Overview
This lecture focused on the architecture, operation, and evolution of Graphics Processing Units (GPUs), emphasizing their parallel processing paradigms and their relation to SIMD (Single Instruction Multiple Data) concepts covered previously.
SIMD and Vector Processing Recap
- SIMD exploits data parallelism by applying the same instruction to multiple data points simultaneously.
- Array processors have multiple powerful processing elements handling different data in parallel.
- Vector processors pipeline operations (like load, add, multiply, store) across functional units to boost throughput.

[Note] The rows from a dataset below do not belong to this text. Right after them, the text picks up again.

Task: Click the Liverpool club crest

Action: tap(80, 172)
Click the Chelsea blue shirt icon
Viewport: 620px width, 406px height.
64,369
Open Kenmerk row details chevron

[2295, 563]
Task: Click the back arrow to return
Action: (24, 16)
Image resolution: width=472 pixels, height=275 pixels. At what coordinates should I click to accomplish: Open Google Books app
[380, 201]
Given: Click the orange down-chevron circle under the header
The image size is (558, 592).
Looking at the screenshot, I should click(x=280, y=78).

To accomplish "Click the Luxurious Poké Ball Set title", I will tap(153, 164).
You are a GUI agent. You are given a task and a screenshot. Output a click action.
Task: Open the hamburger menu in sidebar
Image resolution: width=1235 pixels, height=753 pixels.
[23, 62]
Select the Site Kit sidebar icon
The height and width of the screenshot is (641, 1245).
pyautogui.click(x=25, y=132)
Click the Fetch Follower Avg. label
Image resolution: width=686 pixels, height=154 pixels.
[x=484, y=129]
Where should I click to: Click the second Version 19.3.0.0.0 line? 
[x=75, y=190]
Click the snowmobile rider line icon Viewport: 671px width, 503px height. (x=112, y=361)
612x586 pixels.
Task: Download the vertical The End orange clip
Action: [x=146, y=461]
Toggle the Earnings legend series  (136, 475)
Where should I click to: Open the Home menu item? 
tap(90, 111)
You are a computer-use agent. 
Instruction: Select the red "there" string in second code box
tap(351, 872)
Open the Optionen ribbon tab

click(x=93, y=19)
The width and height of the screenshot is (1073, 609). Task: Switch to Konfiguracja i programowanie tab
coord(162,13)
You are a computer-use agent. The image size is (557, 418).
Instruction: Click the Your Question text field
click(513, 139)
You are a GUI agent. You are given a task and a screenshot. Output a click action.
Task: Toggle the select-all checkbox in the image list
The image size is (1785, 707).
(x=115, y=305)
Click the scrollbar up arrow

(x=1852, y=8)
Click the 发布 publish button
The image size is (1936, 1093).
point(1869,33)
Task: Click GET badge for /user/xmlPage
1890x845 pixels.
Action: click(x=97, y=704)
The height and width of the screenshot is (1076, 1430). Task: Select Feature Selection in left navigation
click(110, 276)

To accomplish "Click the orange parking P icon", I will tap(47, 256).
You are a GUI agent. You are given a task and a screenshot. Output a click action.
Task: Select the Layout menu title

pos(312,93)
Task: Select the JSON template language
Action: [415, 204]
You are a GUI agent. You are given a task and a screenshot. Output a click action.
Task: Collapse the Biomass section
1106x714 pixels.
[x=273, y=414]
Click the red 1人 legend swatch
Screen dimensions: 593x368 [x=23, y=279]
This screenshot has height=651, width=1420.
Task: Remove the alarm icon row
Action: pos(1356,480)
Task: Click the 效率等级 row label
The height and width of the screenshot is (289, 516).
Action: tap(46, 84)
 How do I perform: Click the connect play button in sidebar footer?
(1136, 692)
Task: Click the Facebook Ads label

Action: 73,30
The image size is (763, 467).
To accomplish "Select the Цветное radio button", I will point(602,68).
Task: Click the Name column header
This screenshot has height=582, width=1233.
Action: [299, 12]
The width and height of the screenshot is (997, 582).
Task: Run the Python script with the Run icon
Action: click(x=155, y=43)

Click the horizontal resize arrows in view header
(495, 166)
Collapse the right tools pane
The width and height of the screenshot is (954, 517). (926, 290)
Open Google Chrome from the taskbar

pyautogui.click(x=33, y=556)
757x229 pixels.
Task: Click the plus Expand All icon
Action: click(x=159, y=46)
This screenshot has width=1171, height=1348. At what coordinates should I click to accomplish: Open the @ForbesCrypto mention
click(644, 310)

- Efficient SIMD/vector processing requires high memory and register file bandwidths due to parallel data access.
- Performance benefits depend on regular, vectorizable code; irregular parallelism reduces efficiency.
- SIMD instructions can be added to scalar ISAs by partitioning registers (e.g., Intel MMX, SSE, AVX).
Introduction to GPUs and Programming Models
- GPUs evolved to handle massive parallel computation, primarily using SIMD/SIMT pipelines.
- Modern applications often require more memory and compute power than a single GPU can provide, leading to multi-GPU systems.
- Programming model (how you write code) is distinct from execution model (how hardware runs code).
- GPUs implement SPMD (Single Program Multiple Data), running the same program on many data elements using threads.
GPU Execution Model: SIMT & Warps
- SIMT (Single Instruction Multiple Threads) is Nvidia's term for SPMD on SIMD hardware.
- Threads are grouped into warps (typically 32 threads) that execute together on SIMD pipelines.
- Flexible scheduling of warps enables latency hiding and efficient parallel execution.
- Programmer writes code for one thread; hardware handles mapping threads to warps and scheduling.
- Warp scheduling uses fine-grained multithreading and context-switching to maximize pipeline utilization.
Handling Divergence & Warp Compaction
- Threads in the same warp may follow different control flow paths (branch divergence), leading to underutilization.
- Hardware can dynamically regroup threads at same program counter to form more efficient warps (dynamic warp formation), subject to constraints like register file conflicts and block boundaries.
- Efficient use of warps is crucial for maximizing GPU performance.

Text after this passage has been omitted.